If you end up downloading a questionable file, do not open it or run it. This can activate the ransomware and your computer can be quickly taken over and encrypted before you can do much else.

Malvertising

Another popular way of getting ransomware and other malware programs is through malvertising. Malicious advertisements can redirect you to websites dedicated to installing ransomware on your machine. These malvertisements can even make their way onto well known and legitimate websites so if you click on an advertisement and it takes you to a website that offers you a download, be sure you know what you’re downloading before you click “ok”. 

Who should be concerned about Ransomware?

Ransomware is a threat to everyone using a computer and the internet.

It is far more likely for cybercriminals to target businesses, especially small businesses as they have less protection and resources to pursue an attacker.

If you are a business owner or employee you should be researching and taking extra precautions to prevent your company from falling victim to a ransomware attack.

What can you do to prevent Ransomware attacks?

The key to preventing ransomware or any other cyber attack is to educate yourself and your employees on how to spot malicious attacks.

Ransomware can only enter your network through emails or by clicking on malicious links, so teaching your employees to properly spot malicious messages and links is the best way to prevent a ransomware attack.

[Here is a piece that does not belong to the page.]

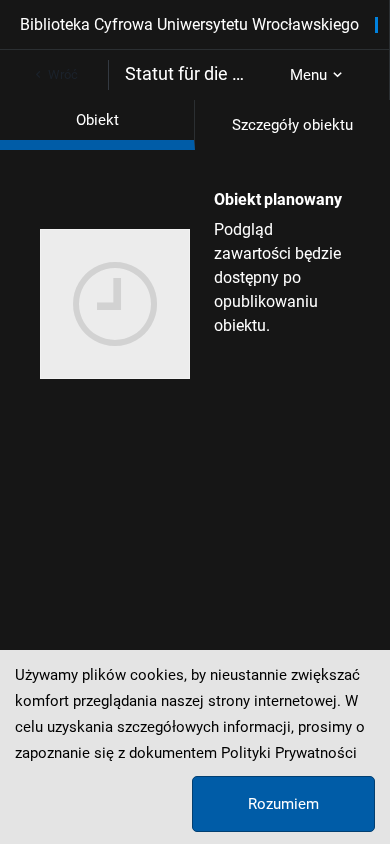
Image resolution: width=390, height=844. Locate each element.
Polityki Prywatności (289, 753)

How do Ransomware Simulations work?

Ransomware simulators are to be run on your network and usually mimic different operations performed by real ransomware, but without actually harming the users’ files.

Why would I want to simulate a ransomware attack?

Simulating a ransomware attack can be critical to evaluating how your security measures deal with real ransomware.

Good anti-ransomware products should be able to defend your system.

Running these simulations can also reveal how your employees would react to a ransomware attack.